Plötzliche, zuckende Bewegungen, Grimassen, Ausrufe, zwanghaft wiederholte Worte oder Laute: Solche unwillkürlichen und nicht kontrollierbaren Ticks sind typisch für Menschen mit dem Tourette-Syndrom. Zwar fallen Stärke und Häufigkeit der Ticks sehr unterschiedlich aus, nach Schätzungen von Neurowissenschaftlern tritt das Syndrom aber vermutlich bei bis zu einem von hundert Menschen auft. Meist manifestieren sich die Ticks schon in der Kindheit und bleiben oft lebenslang. Eine Heilung gibt es bisher jedoch nicht – auch, weil die Ursachen und Mechanismen dieser Erkrankung bisher im Dunklen liegen. Vermutet wird, dass bei den Betroffenen eine Störung in den Basalganglien vorliegt – der Hirnregion, die unter anderem an der Kontrolle der Bewegungen beteiligt ist. „In der Klinik habe ich immer wieder die Frustration erlebt, unter der Patienten und Angehörige leiden, weil wir diese Krankheit bisher so wenig verstehen und unsere Behandlungsmöglichkeiten so begrenzt sind“, sagt Matthew State von der University of California in San Francisco. Zwar vermuten Forscher schon seit längerem, dass das Tourette Syndrom eine genetische Basis hat. Welche Gene beteiligt sind, ist allerdings nach wie vor unbekannt.

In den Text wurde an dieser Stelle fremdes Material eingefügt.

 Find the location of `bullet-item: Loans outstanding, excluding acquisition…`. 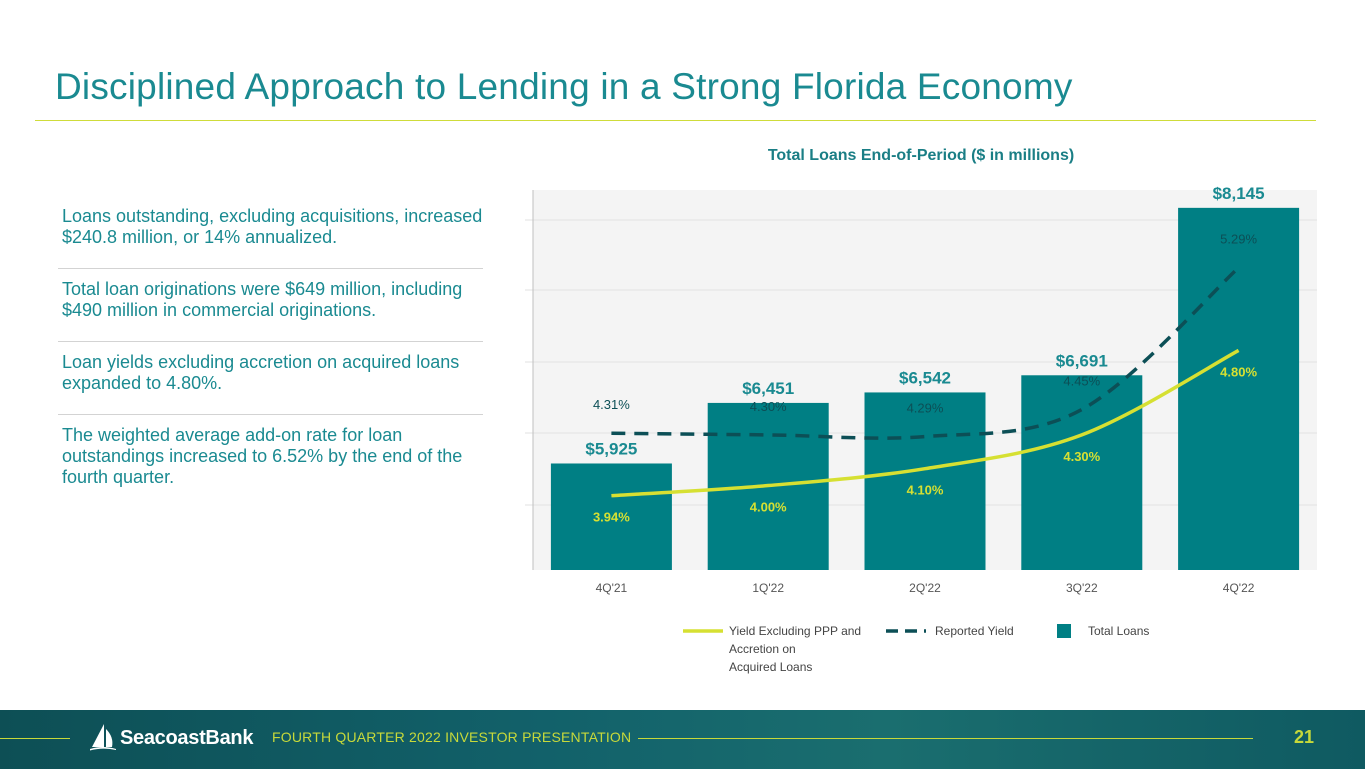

Um dies zu ändern, haben State und seine Kollegen eine groß angelegte Fahndung nach Genveränderungen bei Tourette-Patienten durchgeführt. Für ihre Studie analysierten sie das Erbgut von insgesamt 484 Kindern mit Tourette und das ihrer gesunden Eltern. Ziel war es dabei, nach sogenannte De Novo-Genvarianten zu suchen: Genveränderungen, die spontan im Erbgut der Kinder entstanden sind und möglicherweise für die Tourette-Störungen verantwortlich sein könnten. „Wir untersuchen gezielt De-Novo-Varianten, weil diese zwar selten sind, aber meist viel extremere Folgen haben als vererbte Mutationen“, erklärt Erstautor Jeremy Willsey von der University of California in San Francisco. „Sie können uns wertvolle Informationen über die Ursachen dieser Erkrankung liefern.“
Vier Risikogene – bisher
Die Forscher wurden fündig: Bei den Kindern mit Tourette Syndrom stießen sie auf rund 400 auffällige Genveränderungen. Nähere Analysen ergaben, dass ein Großteil dieser De-Novo-Varianten die Funktion von vier Genen beeinflusste. „In diesen vier Risikogenen haben wir zahlreiche De-Novo-Varianten bei nicht miteinander verwandten Probanden gefunden“, berichten die Wissenschaftler. Eines dieser Gene, WWC1 genannt, ist entscheidend an der Gehirnentwicklung, dem Gedächtnis und der Reaktion des Gehirns auf das Hormon Östrogen beteiligt. Wird seine Funktion gestört, liegt das Risiko bei rund 90 Prozent, dass der Betroffene ein Tourette Syndrom entwickelt, wie Willsey und seine Kollegen erklären. Bei den anderen drei Genen beziffern sie das Risiko auf immerhin noch 70 Prozent. Auch diese Gene sind an der Hirnentwicklung beteiligt. Die Forscher schätzen, dass rund zwölf Prozent aller Tourette-Fälle auf Genveränderungen in diesen und möglicherweise noch weiteren Genen zurückgehen könnten.
„Dies ist das erste Mal, dass wir für das Tourette Syndrom eindeutig eine genetische Ursache belegen können“, konstatiert Koautor Jay Tischfield von der Rutgers University. „Damit ähnelt es anderen neuropsychiatrischen Erkrankungen wie dem Autismus, die ebenfalls nicht nur auf ein einziges Gen als Ursache zurückgehen.“ Auch wenn die Ursachen damit eher komplex sind, sehen die Wissenschaftler in der Entdeckung der vier Risikogene einen wichtigen Fortschritt im Verständnis der Erkrankung, aber auch bei der Suche nach einem Heilmittel: „Wir sind zuversichtlich, dass diese neuen Informationen uns zu den genetischen und neurologischen Signalwegen führen werden, die diese Krankheit verursachen“, so Tischfield. „Dieses Wissen wiederum ermöglicht die Entwicklung effektiverer Therapien.“ Noch steht die Suche nach Ursachen und besseren Behandlungen ganz am Anfang. Doch für viele Patienten und ihre Angehörigen sei schon dieser Anfang ein wichtiger, Hoffnung machender Schritt, so die Forscher.